Dexter Stacey (born November 9, 1992) is a Canadian professional stock car racing driver who competes in the NASCAR Pinty's Series as well as part-time in the NASCAR Xfinity Series, driving the No. 66 Chevrolet Camaro for MBM Motorsports. He has also previously competed in the NASCAR Truck Series and the ARCA Menards Series. 

Stacey became the youngest driver to ever race in the Pinty's Series at the age of 16 in 2009 when it was known as the NASCAR Canadian Tire Series.

Racing career

Early career
Stacey began racing in go karts at the age of 4. He then moved up to race in dirt modifieds at age 8 running well in several races. He also competed in various ice racing events in his early teens winning a few races throughout his 5-year span in that discipline.

NASCAR

Pinty's Series

Stacey made his NASCAR debut on May 23, 2009 in the season opening NASCAR Canadian Tire Series race at Saint-Eustache at 16, becoming the youngest driver to race in the series and the youngest driver to race in NASCAR until his mark was eclipsed in 2011 when NASCAR lowered the age limit to 15. He contended for Rookie of the Year honors against Joey Hanssen, finishing second in the rookie points. Stacey found very little success in his first year with his underfunded WJS Motorsports team, with no top 10s and finishing 14th in the points.

In 2010, Stacey returned to the Canadian Tire series with sponsorship from Bully's Truck Stop. Stacey was fairly better that year than last year, finishing in the top 10 in points in 10th despite not having any top 10s once again.

In 2011, Stacey would have a career season in the Canadian Tire series. Stacey earned his first career top 10 in the fourth race of the season in Mosport, finishing 7th. Stacey went on to score 4 more solid top 15 finishes and despite still not leading a lap, he finished 10th in the points for the second year in row.

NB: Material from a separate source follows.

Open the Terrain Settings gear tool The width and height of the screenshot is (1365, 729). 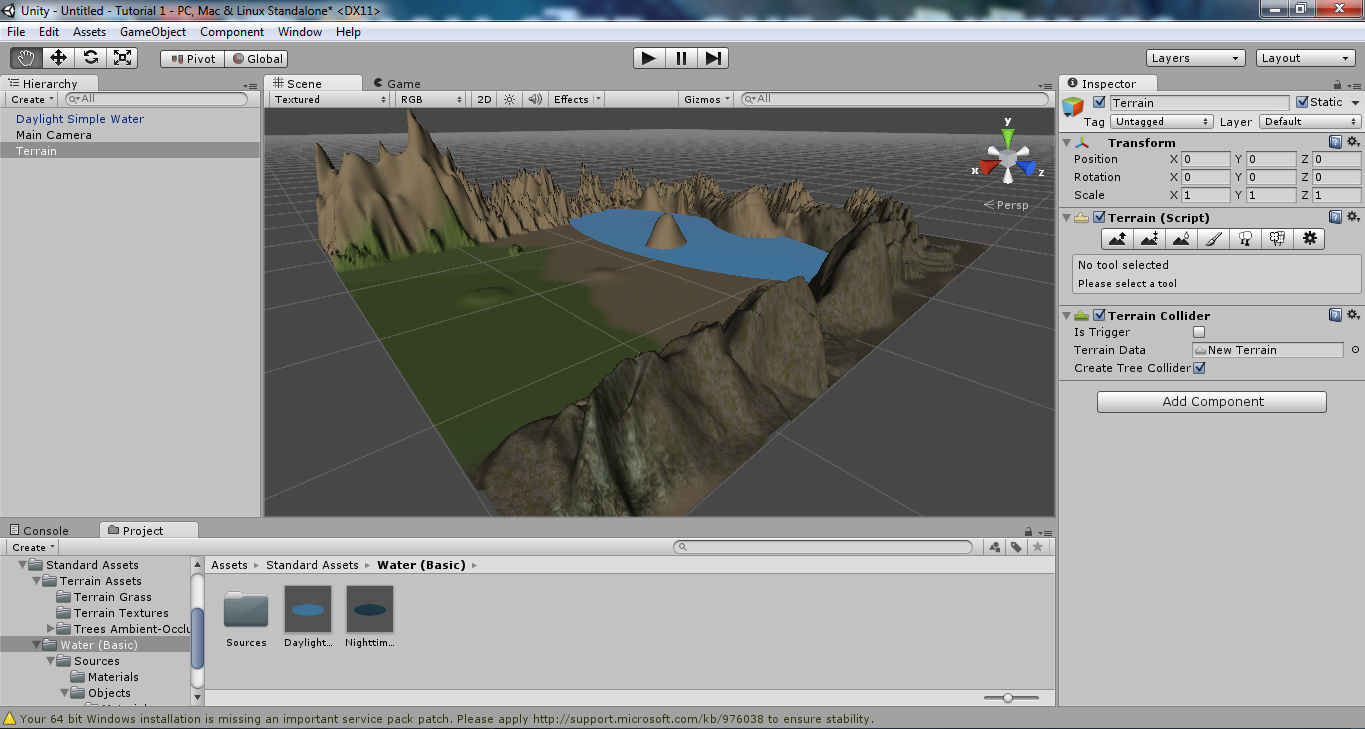tap(1309, 238)
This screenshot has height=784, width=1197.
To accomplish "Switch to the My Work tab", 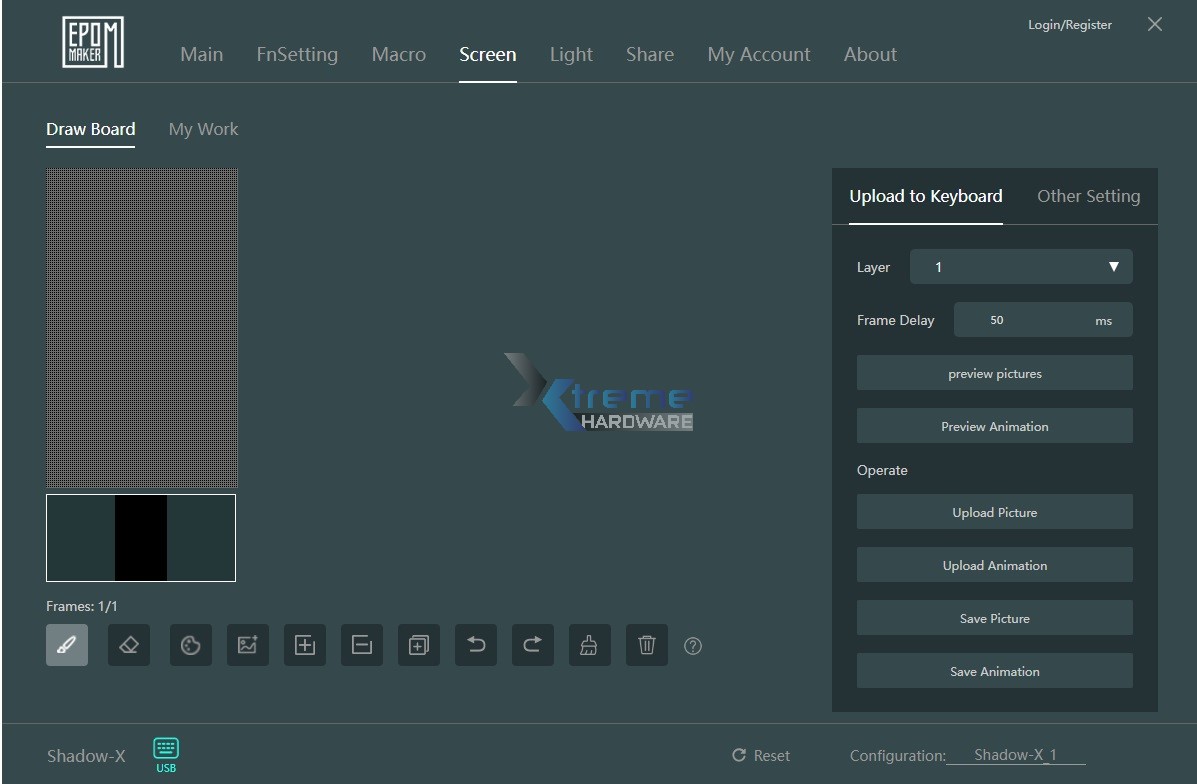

In 2012, Stacey made an attempt to run the full schedule in the NASCAR Canadian Tire series, but he and his team had a severe amount of financial issues that year. He and the team was only able to manage enough sponsorship to run 5 of the 12 races that year. However, in his next to last run of the season, Stacey earned a career best 5th-place finish at Barrie Speedway in Ontario, his first and only career top 5 finish. Other than that, it was a dismal season for Stacey and WJS Motorsports as they finished 30th in the points.

Xfinity Series

During his part-time Canadian Tire series season, Stacey made his part-time leap into the Nationwide Series in 2012 as well. Stacey made his Nationwide debut at Watkins Glen dropping out during the race after 25 laps for a handling issue and finishing 32nd. He then made his 2nd start as his home event at Circuit Gilles Villeneuve at Montreal, Quebec, but crashed twice and dropped out, finishing 35th. Stacey ran five more races in 2012 that year running with Go Green Racing with a best finish of 24th at Chicagoland. Stacey had a hard time his first 7 career Nationwide series races in 2012 with 3 DNF's and was well off the pace as well. He finished his first part-time season in the Nationwide Series 48th in points.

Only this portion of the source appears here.